Most interestingly (and then I’ll move on, I swear), embedded systems don’t let users access a root account, the one with OS administrator privileges. In the world of Cyberpunk, cyberware would probably deny its owners root access, too, in the interest of enforcing regulation. Manufacturers would probably nix your root access to cyberware for the same reason embedded device makers in the real world do: neglecting to do so would give you the power to circumvent regulation. If the government is willing to threaten you with prison time for jailbreaking into your smartphone’s root account, you don’t want to think about what megacorporations and twitchy cops would do if you popped a root shell on your cyberware.
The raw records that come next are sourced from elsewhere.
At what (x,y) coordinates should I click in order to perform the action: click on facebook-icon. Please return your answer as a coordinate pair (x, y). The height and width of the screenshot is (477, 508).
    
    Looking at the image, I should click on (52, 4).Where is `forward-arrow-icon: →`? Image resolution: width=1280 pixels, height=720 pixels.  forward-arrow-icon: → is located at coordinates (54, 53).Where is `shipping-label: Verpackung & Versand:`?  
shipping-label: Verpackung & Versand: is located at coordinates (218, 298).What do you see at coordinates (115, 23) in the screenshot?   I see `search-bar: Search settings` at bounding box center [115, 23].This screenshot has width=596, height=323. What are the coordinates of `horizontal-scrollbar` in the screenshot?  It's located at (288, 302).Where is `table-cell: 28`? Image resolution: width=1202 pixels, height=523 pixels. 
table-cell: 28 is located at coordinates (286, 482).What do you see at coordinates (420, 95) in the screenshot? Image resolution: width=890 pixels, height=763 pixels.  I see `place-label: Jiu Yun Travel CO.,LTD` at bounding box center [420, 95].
We can skip past the rest of the chorus and the repeated opening, since this is classic revv up the crowd stuff.
Suits run when I come undone
Can't kill me, I'm zero and one!
“Suits” here obviously means any kind of soulless corporate. Johnny is also implying that his fans can hope to get the same reaction from other salaryman sellouts if they rise up en masse.
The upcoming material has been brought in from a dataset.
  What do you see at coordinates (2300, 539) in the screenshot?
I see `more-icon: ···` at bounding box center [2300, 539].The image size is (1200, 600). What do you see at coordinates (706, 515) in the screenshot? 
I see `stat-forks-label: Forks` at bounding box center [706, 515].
“Come undone” could have another shade of significance, too. Some cyberware unfolds to deploy tools, weapons, or extra appendages stowed within the chassis. In a way, then, someone with cyberware could literally “come undone” to train their weapon on an Arasaka grunt--Militech’s Mantis Blade would make a nice choice.
Add justice to the people's math
Blaze your way down the rebel path!
This checks out. Johnny is, after all, trying to foment rebellion against Night City’s corporate overlords. Coincidentally, a “path” is also the term for a location of a file on a system. There are definitely a few files on Arasaka’s hard drives that Johnny and his buddies are interested in.
Hear my call, I'm chippin' in
Total war, I'm chippin' in
Casings fall, I'm chippin' in
Kill them all!
When Johnny hits the line “Total war”, he is making quite a profound statement. Megacorporations in the 2020s typically conduct their most aggressive business with covert action. Think shell corporations, agents provocateurs, false flags, the works. They can field anything from dedicated black ops teams to gangs hired with laundered cash in service of their objectives.
Declaring “total war,” Johnny is tired of the cloak-and-dagger affair. He’s ready to take the fight right to Arasaka’s front door, hitting them on their home turf with frenzied rioters, trained commandos, and everything else Johnny and his crew can bring to bear. “All’s fair in love and war”, they say, and Arasaka left Johnny no choice but to go to war for love. Big mistake.